With visions of the vicious blood sport he had just indulged in watching coursing through his brain, Lars had his hands around her throat and was coordinating squeezes with thrusts of the cock, while the katoey gasped for breath, eyes bugged out, but, when able, squealed for more of the long, thick cock.

* * * *

The king's Hua Hin summer palace was a surprise to Lars Krieger. The engineer in him was fascinated, as he followed Amnad Pramoj from one parallel building complex to another, followed by small, but strong, male servants lugging their suitcases. Walking through the palace was like peeling an onion of history.

The first bank of buildings from the auto park was a string of painted teak pavilions, with shining orange, red, yellow, and green roof tiles set like snakes' scales, on a long platform raised off the ground one story by pillars.
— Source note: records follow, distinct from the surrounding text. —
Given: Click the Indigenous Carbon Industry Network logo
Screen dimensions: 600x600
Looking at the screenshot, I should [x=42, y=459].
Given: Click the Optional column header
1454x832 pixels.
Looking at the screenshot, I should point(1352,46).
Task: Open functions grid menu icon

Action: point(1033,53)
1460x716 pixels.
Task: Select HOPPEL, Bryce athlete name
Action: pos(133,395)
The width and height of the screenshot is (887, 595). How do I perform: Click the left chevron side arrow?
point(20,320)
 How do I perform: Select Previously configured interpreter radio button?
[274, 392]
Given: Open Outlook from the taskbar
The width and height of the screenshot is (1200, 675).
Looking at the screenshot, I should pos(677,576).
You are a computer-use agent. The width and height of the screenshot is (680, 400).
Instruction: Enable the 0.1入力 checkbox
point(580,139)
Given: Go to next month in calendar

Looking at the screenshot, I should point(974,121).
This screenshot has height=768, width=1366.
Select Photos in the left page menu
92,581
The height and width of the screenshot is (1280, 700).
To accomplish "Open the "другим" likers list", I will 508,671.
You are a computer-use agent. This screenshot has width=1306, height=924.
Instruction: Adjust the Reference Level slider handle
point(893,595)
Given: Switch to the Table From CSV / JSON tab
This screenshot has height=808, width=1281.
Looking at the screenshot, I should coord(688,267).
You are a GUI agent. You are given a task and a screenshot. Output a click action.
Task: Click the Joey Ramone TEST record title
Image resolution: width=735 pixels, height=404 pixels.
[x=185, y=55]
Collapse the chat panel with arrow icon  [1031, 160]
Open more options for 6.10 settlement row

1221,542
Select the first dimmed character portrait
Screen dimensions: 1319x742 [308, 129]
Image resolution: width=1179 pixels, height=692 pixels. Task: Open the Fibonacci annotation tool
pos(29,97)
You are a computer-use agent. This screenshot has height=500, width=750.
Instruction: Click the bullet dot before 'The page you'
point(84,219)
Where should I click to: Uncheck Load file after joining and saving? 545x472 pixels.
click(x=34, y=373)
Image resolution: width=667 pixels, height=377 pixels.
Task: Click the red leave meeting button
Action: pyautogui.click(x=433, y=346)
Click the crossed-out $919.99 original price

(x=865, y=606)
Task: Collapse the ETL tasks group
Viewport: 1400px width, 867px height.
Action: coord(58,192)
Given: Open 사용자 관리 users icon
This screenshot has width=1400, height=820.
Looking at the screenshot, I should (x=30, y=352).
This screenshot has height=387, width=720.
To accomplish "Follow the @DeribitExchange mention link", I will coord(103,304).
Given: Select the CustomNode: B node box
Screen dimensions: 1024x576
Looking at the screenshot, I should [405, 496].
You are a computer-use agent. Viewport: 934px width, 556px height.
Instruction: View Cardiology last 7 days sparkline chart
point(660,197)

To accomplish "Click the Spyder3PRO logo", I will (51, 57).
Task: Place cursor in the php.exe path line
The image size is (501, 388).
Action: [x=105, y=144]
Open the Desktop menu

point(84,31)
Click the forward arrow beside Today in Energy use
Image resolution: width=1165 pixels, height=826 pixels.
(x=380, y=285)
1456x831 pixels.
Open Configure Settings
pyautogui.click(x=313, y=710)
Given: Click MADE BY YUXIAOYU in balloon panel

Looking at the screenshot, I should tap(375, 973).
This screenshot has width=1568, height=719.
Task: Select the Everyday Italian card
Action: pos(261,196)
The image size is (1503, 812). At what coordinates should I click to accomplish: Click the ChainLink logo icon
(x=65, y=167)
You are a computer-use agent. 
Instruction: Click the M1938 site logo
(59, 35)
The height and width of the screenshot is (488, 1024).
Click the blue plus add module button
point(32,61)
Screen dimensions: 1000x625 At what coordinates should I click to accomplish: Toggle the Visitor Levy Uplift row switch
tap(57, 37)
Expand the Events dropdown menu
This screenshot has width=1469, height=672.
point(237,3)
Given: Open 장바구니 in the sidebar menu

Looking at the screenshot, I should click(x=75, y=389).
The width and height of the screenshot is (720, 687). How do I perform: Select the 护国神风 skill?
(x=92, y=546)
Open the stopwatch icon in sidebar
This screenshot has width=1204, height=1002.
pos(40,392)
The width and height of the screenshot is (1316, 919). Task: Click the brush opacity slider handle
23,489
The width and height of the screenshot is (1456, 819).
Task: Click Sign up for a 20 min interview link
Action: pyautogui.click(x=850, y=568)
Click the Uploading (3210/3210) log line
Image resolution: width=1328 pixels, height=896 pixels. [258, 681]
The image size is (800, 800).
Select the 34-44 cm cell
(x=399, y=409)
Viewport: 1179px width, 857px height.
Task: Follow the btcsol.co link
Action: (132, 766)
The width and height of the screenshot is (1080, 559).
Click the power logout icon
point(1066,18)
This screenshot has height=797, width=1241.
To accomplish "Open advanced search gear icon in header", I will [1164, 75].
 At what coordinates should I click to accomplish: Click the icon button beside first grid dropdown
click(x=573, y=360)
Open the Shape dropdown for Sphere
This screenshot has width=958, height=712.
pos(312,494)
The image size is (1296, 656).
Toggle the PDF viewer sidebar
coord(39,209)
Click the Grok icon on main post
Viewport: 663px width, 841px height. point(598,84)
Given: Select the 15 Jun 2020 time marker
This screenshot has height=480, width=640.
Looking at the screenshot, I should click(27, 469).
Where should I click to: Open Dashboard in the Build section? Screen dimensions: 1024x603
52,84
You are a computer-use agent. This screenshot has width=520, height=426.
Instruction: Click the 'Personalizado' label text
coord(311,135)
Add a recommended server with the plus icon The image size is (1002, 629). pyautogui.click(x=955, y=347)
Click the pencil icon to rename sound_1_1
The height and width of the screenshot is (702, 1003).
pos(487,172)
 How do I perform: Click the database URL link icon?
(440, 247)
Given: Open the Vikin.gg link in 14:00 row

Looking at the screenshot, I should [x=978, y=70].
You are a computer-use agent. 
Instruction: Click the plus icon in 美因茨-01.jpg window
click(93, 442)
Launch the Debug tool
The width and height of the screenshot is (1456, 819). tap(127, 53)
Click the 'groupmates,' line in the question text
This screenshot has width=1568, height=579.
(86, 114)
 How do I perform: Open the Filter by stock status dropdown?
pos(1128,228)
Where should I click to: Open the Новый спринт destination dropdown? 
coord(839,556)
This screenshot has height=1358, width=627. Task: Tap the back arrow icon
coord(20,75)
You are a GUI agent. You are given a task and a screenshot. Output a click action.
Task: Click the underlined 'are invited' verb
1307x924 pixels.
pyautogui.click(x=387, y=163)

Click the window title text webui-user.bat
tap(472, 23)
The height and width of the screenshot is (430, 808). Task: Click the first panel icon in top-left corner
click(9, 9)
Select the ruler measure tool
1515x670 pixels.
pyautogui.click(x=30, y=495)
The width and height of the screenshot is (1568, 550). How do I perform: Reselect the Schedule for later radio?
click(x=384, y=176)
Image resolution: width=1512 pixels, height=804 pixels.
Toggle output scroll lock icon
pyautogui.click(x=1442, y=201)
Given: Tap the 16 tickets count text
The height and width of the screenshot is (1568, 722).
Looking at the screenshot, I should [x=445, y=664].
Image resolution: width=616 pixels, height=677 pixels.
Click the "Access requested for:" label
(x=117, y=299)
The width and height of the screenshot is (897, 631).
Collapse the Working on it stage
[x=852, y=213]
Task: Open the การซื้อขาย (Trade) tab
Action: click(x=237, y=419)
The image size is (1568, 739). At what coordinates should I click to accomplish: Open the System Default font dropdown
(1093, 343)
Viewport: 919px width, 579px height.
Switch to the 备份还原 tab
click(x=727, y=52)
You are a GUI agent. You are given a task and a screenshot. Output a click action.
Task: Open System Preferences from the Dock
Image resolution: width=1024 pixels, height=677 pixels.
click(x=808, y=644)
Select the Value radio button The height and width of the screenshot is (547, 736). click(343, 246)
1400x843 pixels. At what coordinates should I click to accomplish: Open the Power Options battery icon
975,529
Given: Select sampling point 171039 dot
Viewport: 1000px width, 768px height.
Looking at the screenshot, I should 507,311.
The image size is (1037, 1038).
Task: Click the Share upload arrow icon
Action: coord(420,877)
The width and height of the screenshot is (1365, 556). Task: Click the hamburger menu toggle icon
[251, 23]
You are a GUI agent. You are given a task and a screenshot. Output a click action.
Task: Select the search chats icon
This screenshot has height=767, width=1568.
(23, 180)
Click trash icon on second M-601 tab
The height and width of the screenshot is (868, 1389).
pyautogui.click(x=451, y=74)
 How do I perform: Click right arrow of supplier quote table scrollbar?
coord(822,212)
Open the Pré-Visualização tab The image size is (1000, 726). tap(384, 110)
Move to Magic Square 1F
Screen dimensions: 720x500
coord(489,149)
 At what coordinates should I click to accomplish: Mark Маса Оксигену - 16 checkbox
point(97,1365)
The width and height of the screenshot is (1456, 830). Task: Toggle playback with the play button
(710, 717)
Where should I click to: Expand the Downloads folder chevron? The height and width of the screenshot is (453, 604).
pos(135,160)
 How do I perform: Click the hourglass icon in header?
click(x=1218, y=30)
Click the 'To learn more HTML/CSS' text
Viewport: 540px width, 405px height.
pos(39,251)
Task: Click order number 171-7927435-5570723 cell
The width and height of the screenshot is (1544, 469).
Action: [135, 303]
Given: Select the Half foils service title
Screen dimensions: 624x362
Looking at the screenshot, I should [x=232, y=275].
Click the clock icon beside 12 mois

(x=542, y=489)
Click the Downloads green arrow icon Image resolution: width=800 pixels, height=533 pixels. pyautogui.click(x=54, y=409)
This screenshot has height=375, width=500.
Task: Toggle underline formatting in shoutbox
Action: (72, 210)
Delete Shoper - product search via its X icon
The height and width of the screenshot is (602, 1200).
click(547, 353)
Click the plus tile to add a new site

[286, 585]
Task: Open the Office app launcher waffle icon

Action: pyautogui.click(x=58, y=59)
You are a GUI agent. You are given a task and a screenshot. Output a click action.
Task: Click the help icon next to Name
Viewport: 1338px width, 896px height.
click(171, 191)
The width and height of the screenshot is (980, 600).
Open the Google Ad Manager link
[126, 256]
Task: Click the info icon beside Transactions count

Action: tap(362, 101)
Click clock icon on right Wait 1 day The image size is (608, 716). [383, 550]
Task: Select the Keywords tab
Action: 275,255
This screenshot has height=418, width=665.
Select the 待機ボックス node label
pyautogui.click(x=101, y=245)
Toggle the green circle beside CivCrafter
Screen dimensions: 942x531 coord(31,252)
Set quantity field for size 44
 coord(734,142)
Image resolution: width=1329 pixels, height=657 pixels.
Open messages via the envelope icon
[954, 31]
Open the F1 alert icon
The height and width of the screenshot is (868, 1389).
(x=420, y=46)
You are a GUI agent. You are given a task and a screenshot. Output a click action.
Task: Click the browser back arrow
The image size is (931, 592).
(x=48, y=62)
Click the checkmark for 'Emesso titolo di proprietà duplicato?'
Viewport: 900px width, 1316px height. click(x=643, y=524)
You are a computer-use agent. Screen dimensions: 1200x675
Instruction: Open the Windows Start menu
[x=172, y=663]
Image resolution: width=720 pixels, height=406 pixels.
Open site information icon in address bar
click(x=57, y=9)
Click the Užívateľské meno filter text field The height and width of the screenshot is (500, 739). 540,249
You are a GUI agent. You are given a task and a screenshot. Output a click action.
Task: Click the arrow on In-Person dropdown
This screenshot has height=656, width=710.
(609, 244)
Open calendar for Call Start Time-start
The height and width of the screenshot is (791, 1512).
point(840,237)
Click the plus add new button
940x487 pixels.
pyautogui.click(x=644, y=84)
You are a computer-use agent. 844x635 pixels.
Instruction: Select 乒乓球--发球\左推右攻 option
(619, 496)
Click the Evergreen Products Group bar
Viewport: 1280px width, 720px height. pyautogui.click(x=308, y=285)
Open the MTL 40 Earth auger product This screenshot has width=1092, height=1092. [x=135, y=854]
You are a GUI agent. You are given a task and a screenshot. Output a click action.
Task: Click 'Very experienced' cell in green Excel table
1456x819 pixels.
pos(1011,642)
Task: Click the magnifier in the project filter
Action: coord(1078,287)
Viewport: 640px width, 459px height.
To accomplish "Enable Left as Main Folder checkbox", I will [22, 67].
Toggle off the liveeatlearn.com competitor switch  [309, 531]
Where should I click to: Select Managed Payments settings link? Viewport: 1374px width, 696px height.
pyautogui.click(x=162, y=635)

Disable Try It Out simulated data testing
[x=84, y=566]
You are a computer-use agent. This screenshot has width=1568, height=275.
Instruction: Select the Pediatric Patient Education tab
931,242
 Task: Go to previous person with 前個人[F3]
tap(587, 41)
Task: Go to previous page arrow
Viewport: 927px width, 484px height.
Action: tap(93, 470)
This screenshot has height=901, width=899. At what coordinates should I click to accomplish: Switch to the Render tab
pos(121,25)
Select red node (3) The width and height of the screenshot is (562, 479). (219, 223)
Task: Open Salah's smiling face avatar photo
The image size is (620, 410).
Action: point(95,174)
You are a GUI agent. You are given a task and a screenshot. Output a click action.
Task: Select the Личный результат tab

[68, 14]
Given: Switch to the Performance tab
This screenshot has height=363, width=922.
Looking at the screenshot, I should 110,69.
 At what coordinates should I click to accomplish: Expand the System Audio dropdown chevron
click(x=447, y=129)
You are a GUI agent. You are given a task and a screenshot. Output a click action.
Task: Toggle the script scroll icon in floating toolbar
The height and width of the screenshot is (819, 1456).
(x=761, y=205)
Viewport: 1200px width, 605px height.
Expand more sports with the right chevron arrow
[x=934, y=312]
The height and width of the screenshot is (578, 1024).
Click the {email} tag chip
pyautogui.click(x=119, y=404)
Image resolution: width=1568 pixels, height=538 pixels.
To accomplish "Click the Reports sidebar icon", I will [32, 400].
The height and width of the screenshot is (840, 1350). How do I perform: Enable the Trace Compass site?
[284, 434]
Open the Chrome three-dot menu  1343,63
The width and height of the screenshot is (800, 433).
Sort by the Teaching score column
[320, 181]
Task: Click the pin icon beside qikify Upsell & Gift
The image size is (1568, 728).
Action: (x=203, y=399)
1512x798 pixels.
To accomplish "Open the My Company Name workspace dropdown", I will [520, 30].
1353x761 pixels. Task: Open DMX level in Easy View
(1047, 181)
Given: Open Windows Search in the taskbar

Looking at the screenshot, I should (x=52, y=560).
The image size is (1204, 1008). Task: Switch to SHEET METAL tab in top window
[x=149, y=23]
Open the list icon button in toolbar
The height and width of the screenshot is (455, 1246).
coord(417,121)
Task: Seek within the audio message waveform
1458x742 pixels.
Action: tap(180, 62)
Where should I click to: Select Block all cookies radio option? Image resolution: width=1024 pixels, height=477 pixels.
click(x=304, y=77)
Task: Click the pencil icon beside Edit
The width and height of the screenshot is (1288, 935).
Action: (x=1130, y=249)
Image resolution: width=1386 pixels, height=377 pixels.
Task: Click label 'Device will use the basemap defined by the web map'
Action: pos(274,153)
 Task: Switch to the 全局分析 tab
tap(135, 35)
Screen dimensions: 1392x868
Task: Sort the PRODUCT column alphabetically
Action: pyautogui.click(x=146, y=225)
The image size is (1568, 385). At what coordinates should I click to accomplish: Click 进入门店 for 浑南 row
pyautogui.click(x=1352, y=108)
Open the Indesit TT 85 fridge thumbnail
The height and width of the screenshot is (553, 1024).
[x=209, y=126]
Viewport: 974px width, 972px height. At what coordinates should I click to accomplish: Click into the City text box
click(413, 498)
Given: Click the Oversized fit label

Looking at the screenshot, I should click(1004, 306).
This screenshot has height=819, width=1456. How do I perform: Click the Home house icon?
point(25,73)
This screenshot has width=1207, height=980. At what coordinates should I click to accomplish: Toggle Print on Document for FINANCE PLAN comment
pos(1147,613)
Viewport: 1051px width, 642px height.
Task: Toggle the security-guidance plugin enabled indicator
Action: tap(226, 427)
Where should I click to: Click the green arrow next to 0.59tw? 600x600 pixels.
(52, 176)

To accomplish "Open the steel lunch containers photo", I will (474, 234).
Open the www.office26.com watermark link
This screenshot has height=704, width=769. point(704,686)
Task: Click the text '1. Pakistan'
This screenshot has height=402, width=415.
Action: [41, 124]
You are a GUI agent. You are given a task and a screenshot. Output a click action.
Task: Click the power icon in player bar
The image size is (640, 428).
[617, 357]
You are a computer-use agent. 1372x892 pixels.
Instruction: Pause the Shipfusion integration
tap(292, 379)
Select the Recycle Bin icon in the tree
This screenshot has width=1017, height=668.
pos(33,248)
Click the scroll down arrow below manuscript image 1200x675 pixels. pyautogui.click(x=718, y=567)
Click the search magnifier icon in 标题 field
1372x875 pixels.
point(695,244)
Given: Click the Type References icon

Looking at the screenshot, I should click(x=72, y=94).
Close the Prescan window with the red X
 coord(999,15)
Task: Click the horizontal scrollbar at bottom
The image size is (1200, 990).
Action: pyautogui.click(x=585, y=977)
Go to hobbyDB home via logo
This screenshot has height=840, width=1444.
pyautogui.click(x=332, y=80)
Behind this, connected by a covered corridor, was a early nineteenth-century style rambling two-story wooden building that was austere in appearance, a marked contrast to the ceremonial buildings in front of it. It appeared to have been built quickly and cheaply to accommodate the maximum number of rooms for the cost. When seeing this, Lars thought back on being told about the large number of children Amnad's grandfather had fathered by multiple wives. Beyond this, though, against the shore of a shallow cove off the Bight of Bangkok, perched a modern steel and glass building Lars was to find housed an entertainment complex, including the small concert hall he was to be helping Amnad to prepare for the Chopin performances.

Walking to the curved floor-to-ceiling windows at the back of the concert hall that overlooked a cove, with crystal-clear water over gleaming white-sand, Lars saw that the complex didn't stop at the water's edge. The luggage bearers passed him by, though a door out onto a deck, and then down a pier out into the water bearing platform pads on pillars along its sides.